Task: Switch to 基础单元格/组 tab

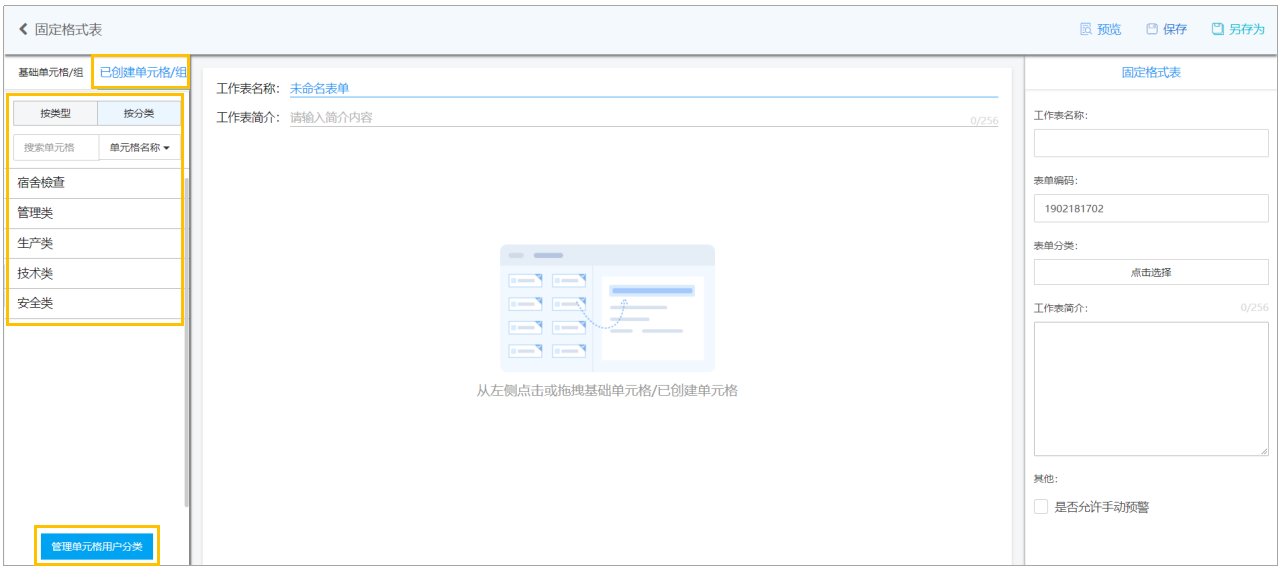Action: [50, 73]
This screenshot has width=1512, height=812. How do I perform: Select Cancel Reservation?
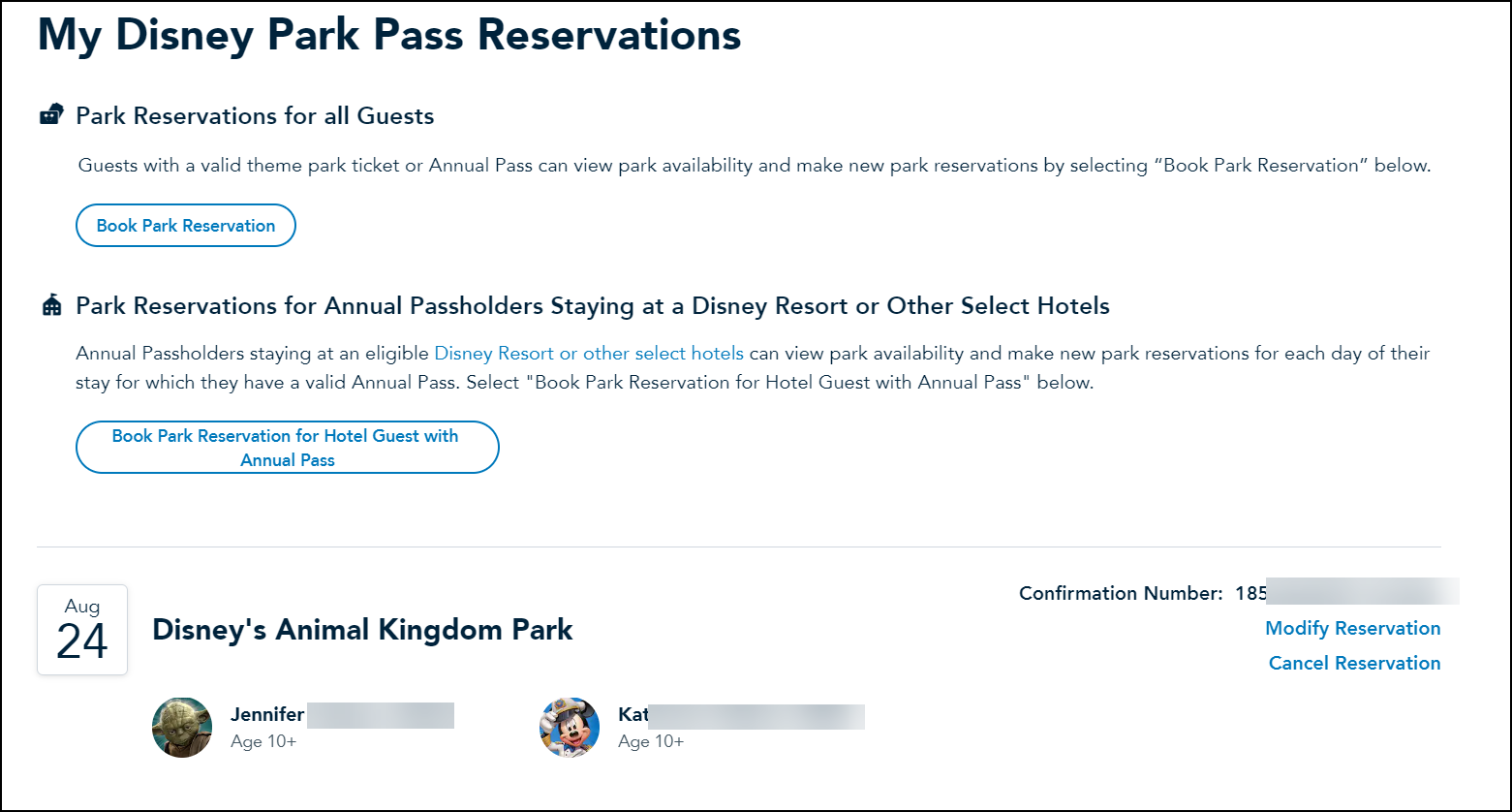click(x=1354, y=663)
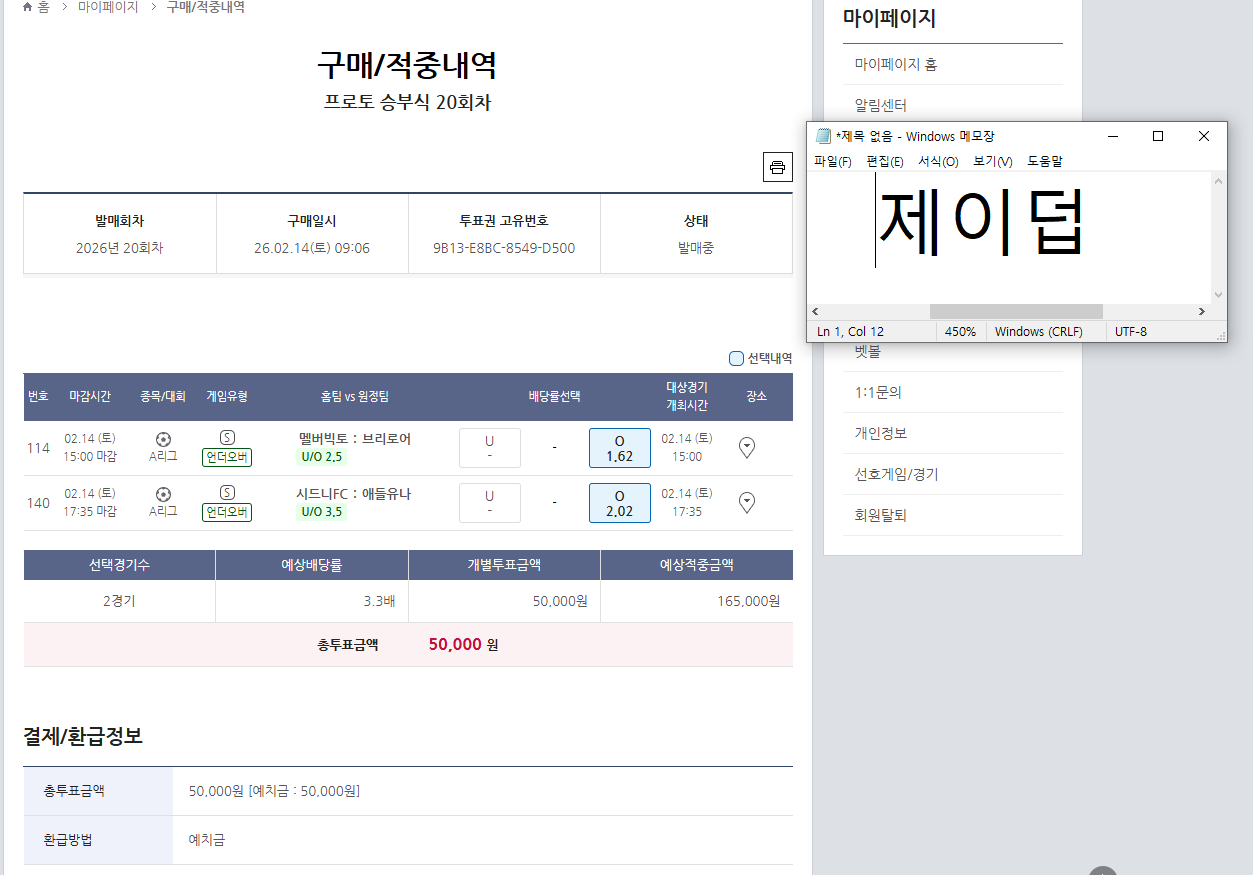Open the 도움말 menu in Notepad
Screen dimensions: 1253x875
click(1044, 161)
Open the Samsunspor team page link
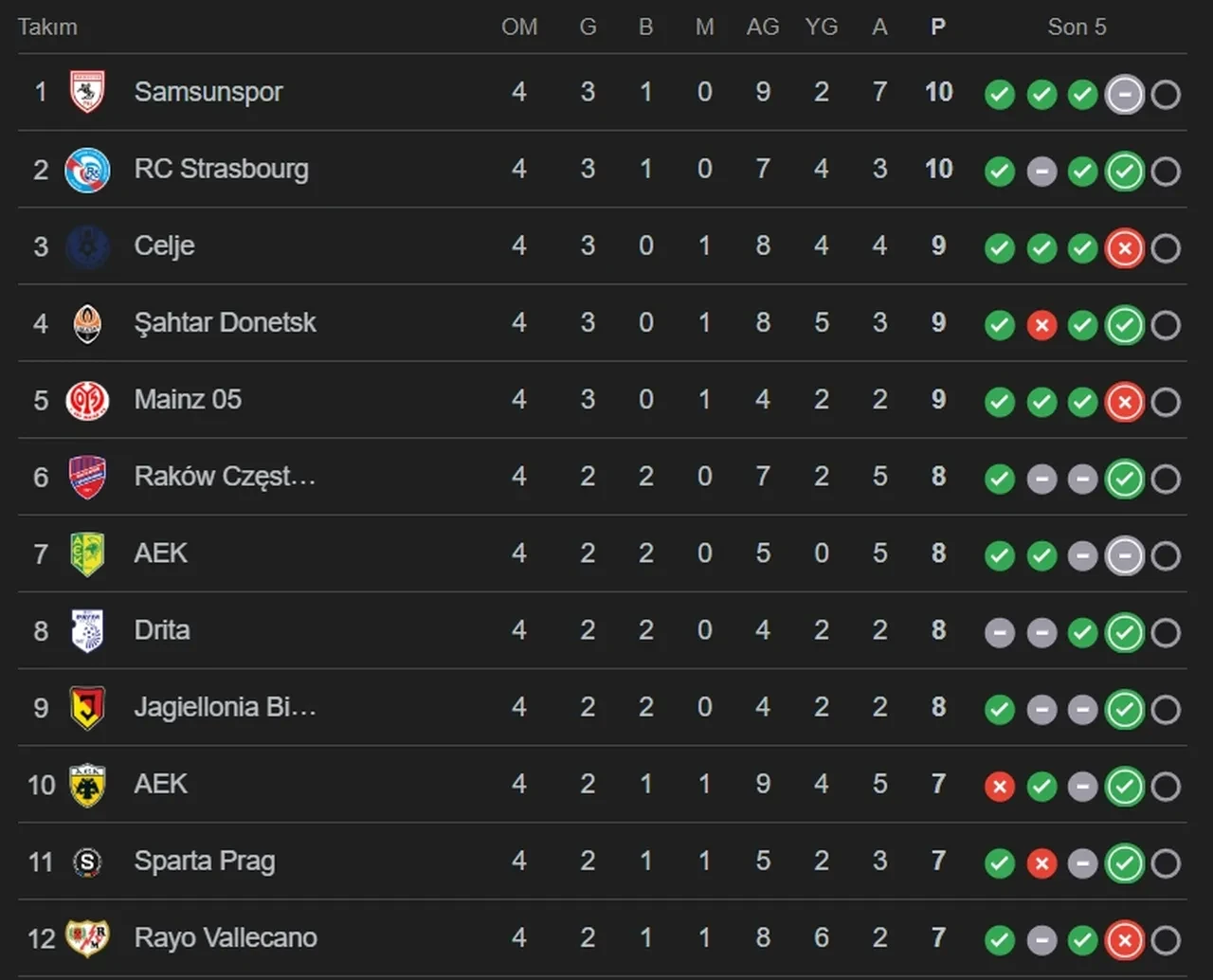Viewport: 1213px width, 980px height. (208, 92)
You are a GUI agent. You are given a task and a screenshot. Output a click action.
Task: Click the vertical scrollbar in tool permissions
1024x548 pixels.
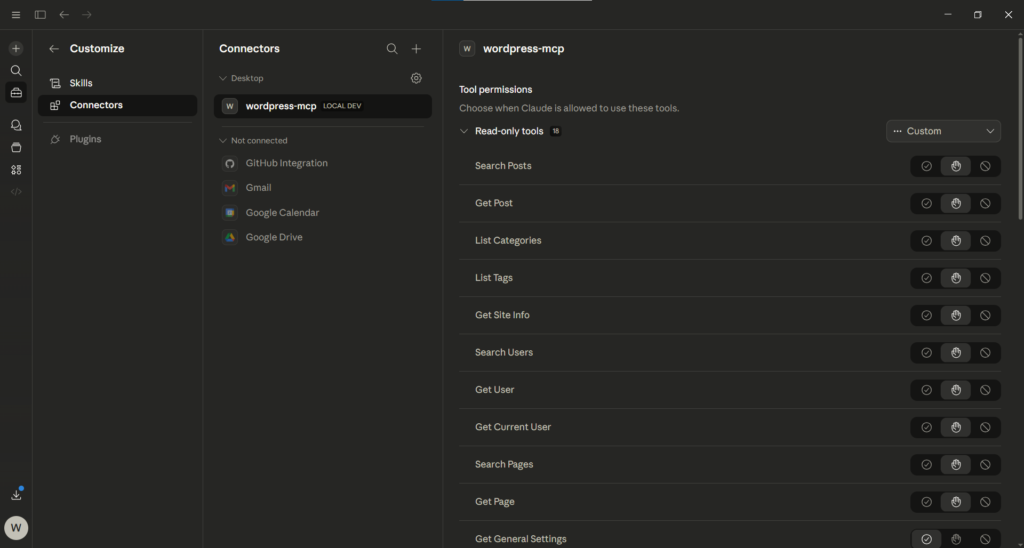coord(1020,130)
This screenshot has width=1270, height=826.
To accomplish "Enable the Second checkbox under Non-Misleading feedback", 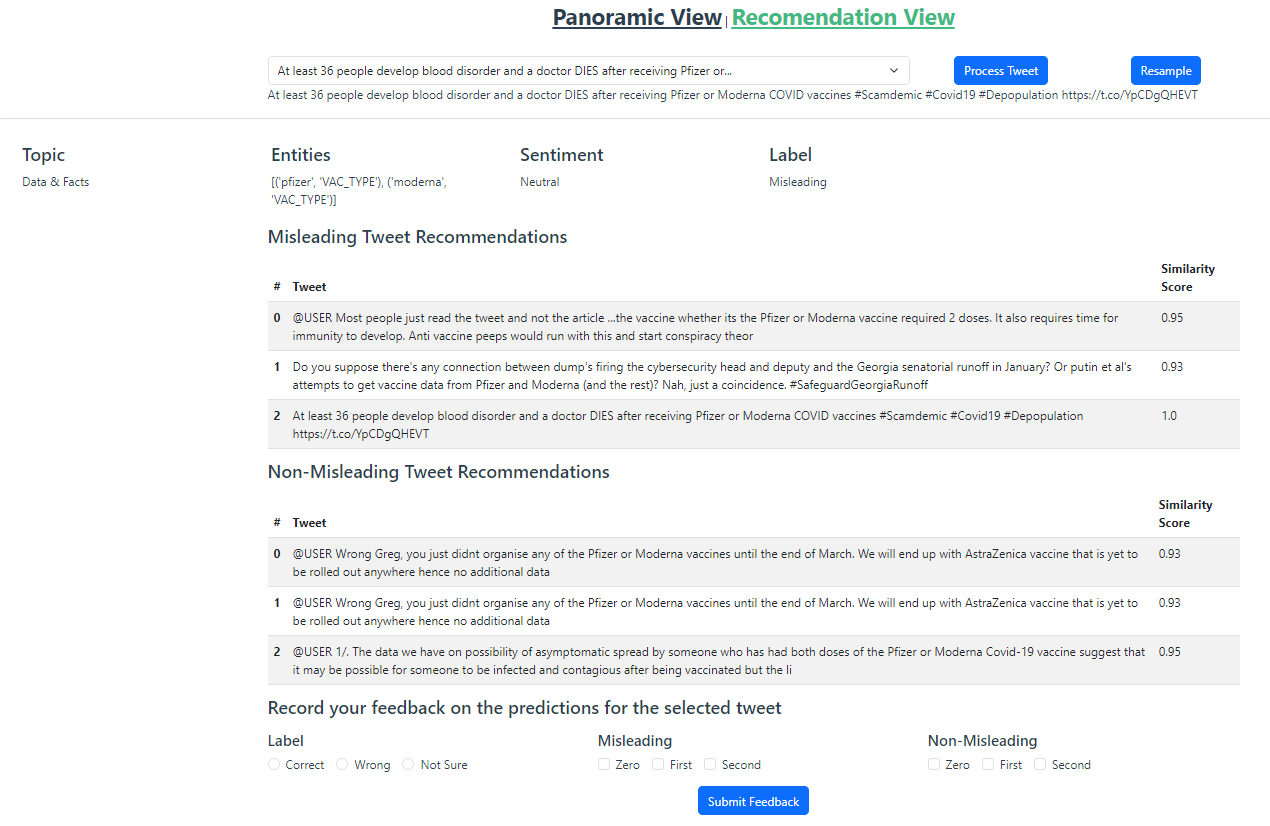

◇ ◇ ◇

Set down the entries exactly as they appear, with every picture left out.

Task: Switch to 基础单元格/组 tab

Action: [50, 73]
This screenshot has width=1512, height=812. How do I perform: Select Cancel Reservation?
click(x=1354, y=663)
Open the 도움말 menu in Notepad
Screen dimensions: 1253x875
click(1044, 161)
Open the Samsunspor team page link
Viewport: 1213px width, 980px height. (208, 92)
You are a GUI agent. You are given a task and a screenshot. Output a click action.
Task: Click the vertical scrollbar in tool permissions
1024x548 pixels.
coord(1020,130)
This screenshot has width=1270, height=826.
To accomplish "Enable the Second checkbox under Non-Misleading feedback", 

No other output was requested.